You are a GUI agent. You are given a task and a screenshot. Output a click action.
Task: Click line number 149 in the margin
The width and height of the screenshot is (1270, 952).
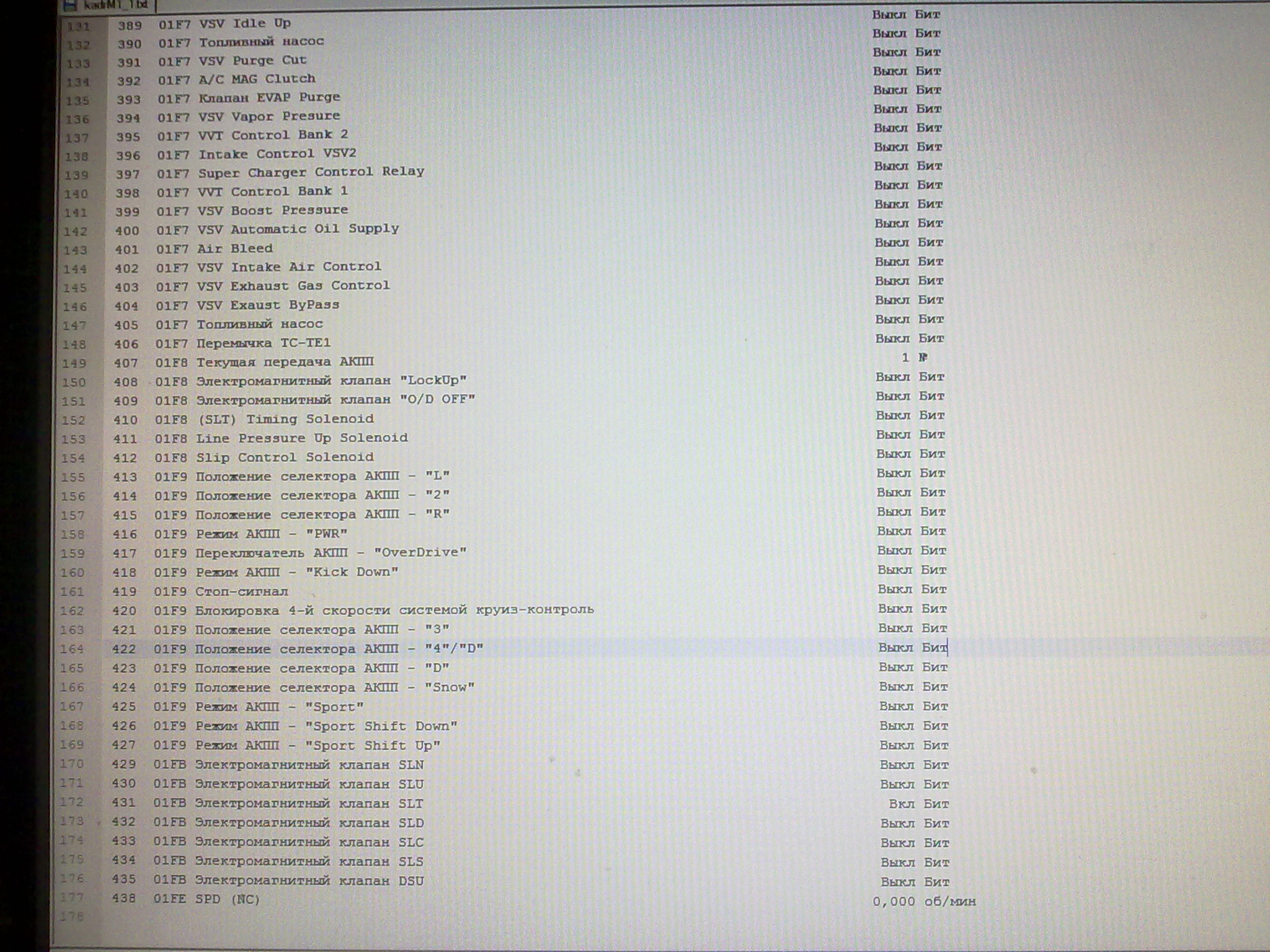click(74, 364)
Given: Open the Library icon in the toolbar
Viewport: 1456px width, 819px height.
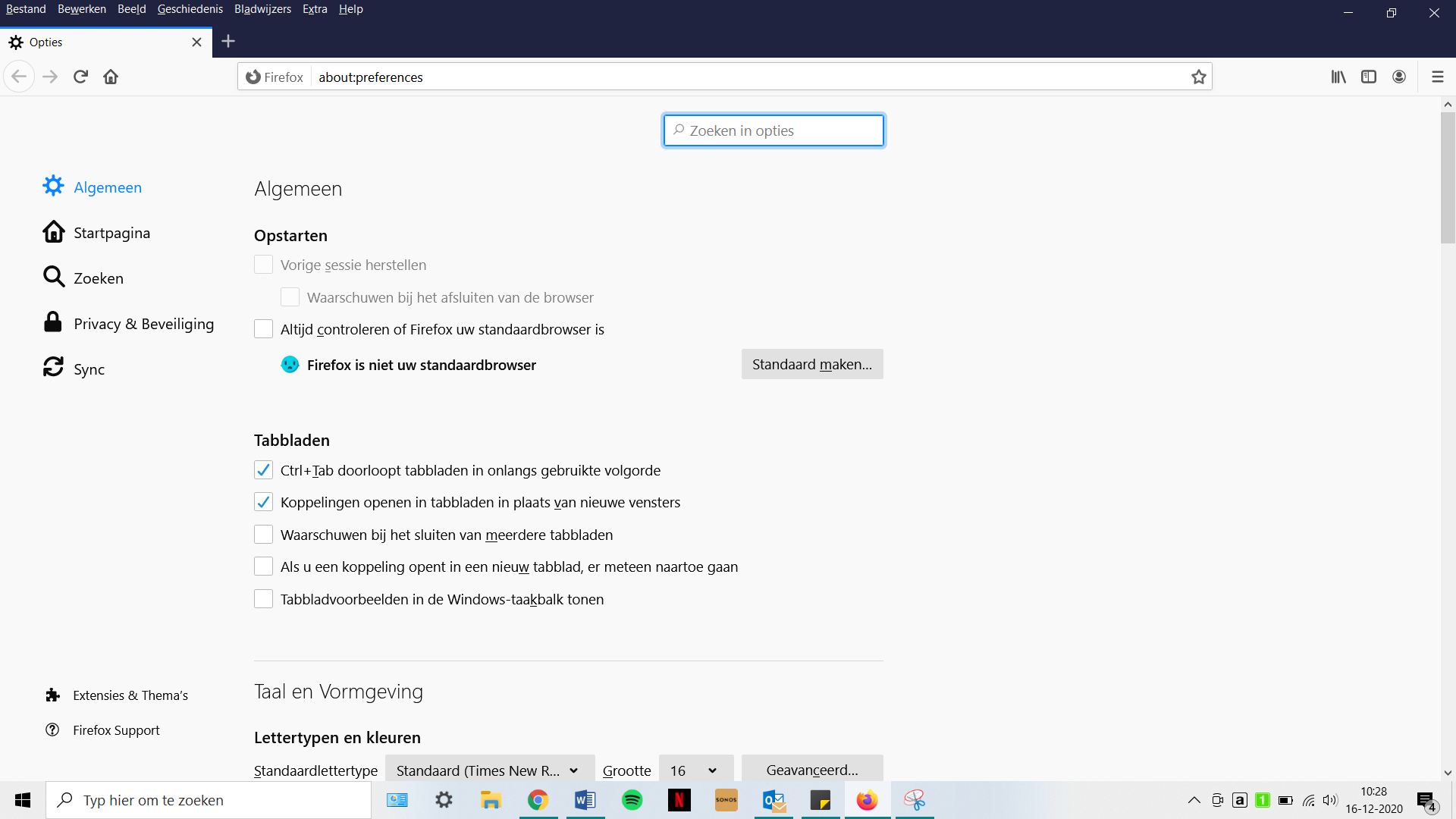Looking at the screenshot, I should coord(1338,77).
+--
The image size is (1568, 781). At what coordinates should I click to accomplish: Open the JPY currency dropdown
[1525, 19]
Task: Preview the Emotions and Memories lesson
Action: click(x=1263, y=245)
+--
● BRIEF
Word for word, repeat the lines above from the one with "You are a GUI" through the one with "Given: Open the Library icon in the toolbar", and nothing beyond them. Omit the pictures.

● SOLUTION TO THIS PROBLEM
You are a GUI agent. You are given a task and a screenshot. Output a click action.
Task: Click line number 149 in the margin
The width and height of the screenshot is (1270, 952).
click(74, 364)
Given: Open the Library icon in the toolbar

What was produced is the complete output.